### Selected passage
────────────────────
The federal government would be able to shoot down privately-owned drones if a Federal Aviation Administration budget bill becomes law, NBC News reported.

The legislation would authorize the Department of Homeland Security and the FBI to track and shoot down private commercial drones that they deem a “threat.” According to the bill, the government could “identify, seize or destroy errant drones” that threaten a “covered facility or asset.”

But some groups say the bill’s broad language would give officials too much authority.

India McKinney, a legislative analyst with digital rights group Electronic Frontier Foundation, told Fortune that the bill raises several concerns about free speech and unreasonable seizures. “The bill does not distinguish between ‘commercial’ and other ‘private’ drones,” McKinney said. “So the risk is to everyone, [including] journalists getting footage of unaccompanied child detention centers, citizen journalists taking footage of protests, as well as potential delivery drones.”

Echoing McKinney’s concerns, ACLU senior legislative counsel Neema Singh Guliani told Fortune, “Congress should not use the aviation and disaster relief bill as a vehicle for controversial legislation that expands warrantless surveillance and interferes with press freedom.”

Beyond First Amendment freedoms, McKinney added that this bill would allow the Justice Department and Homeland Security Department to track a drone that they deem threatening by intercepting communications between the device and its operator, such as images collected by the drone or communications between various operators.

In a letter to the House Homeland Security Committee, Homeland Security Secretary Kirstjen Nielsen asked for authorization to down drones, pointing to the threat they allegedly pose. “Commercially available drones can be employed by terrorists and criminals to drop explosive payloads, deliver harmful substances, disrupt communications, and conduct illicit surveillance,” Nielsen wrote.
────────────────────
### Information shown
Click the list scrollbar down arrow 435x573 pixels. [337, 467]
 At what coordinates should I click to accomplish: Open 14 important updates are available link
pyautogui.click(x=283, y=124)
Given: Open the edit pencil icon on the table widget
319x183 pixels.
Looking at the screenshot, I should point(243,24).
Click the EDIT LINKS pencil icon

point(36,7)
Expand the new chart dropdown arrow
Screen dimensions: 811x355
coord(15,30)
────────────────────
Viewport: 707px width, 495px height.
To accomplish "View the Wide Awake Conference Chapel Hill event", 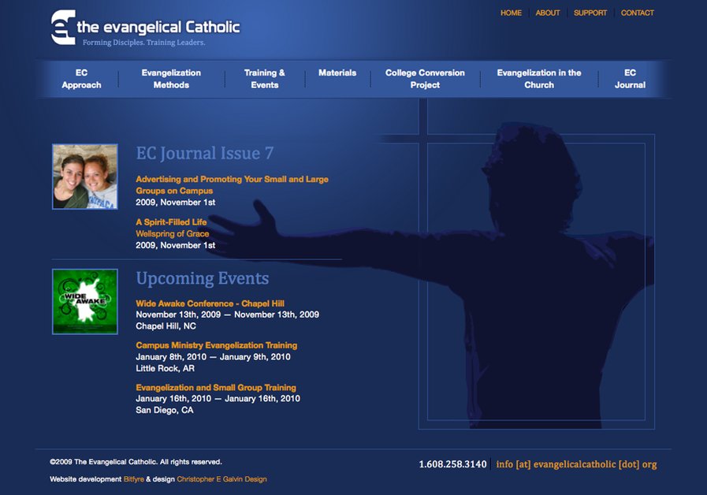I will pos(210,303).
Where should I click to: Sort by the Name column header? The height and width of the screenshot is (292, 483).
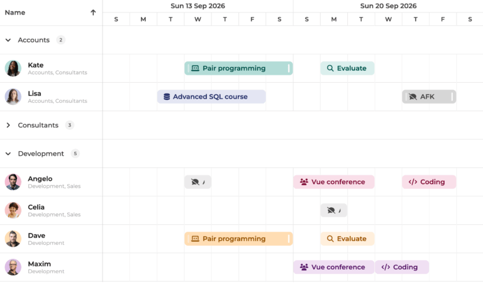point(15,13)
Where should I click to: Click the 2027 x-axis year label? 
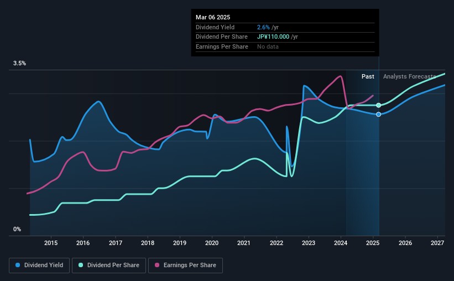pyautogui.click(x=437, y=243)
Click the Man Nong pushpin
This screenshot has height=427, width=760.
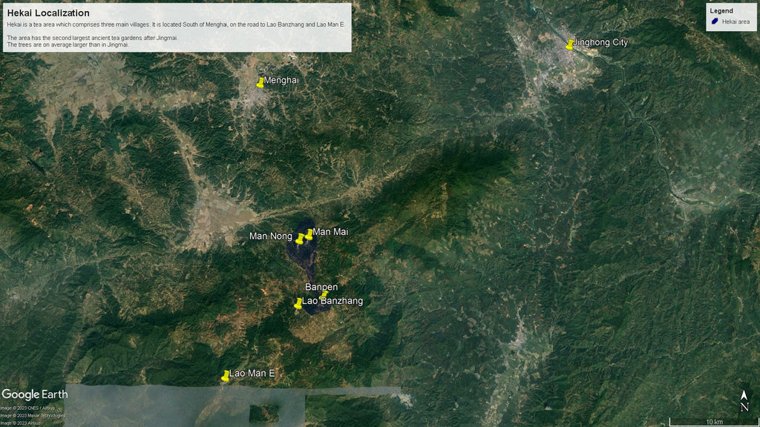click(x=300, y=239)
────────────────────
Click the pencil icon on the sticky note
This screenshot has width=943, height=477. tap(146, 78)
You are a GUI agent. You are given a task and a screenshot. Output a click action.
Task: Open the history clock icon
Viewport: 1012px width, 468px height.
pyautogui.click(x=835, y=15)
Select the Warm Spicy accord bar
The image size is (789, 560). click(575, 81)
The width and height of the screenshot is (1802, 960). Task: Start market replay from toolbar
────────────────────
### Problem set
**A.** In the article on the drone bill, which digital rights group employs India McKinney as a legislative analyst?
**B.** List every use of commercially available drones that Kirstjen Nielsen names in her letter, as quoted in the article on the drone bill.
**C.** Pick up the article on the drone bill after its final sentence and write the next paragraph.
The entries placed after the article on the drone bill are separate material, unrelated to it.

### Written responses
**A.** The Electronic Frontier Foundation.

**B.**
- Dropping explosive payloads
- Delivering harmful substances
- Disrupting communications
- Conducting illicit surveillance

**C.**
Meanwhile, law enforcement agencies have quietly been using their own drones for surveillance. Last year, Boston police spent $17,454 on three drones for surveillance purposes in a predominately black and low-income neighborhood, Kade Crockford, the director of the ACLU of Massachusetts Technology for Liberty Project, wrote in a blog.

As Freddy Martinez, the director of Lucy Parsons Labs, a police accountability nonprofit, wrote for the Chicago Reader earlier this year, legislation passed in the Illinois House would expand police use of drones to monitor large public gatherings like protests. The legislation also proposed arming drones with cameras and facial recognition technology.

“We should be cautious about giving the FBI any f*cking power,” Martinez told Fortune. The proposed federal bill will give law enforcement agencies too much power with very few channels for accountability, according to Martinez, who says “there are limited resources for someone to bring an abuse claim to the DHS and the FBI.” He added, “There is limited evidence of drone abuse by citizens, but numerous examples [of abuses] by the police.”

The House will vote on the FAA budget bill on Wednesday, at the earliest.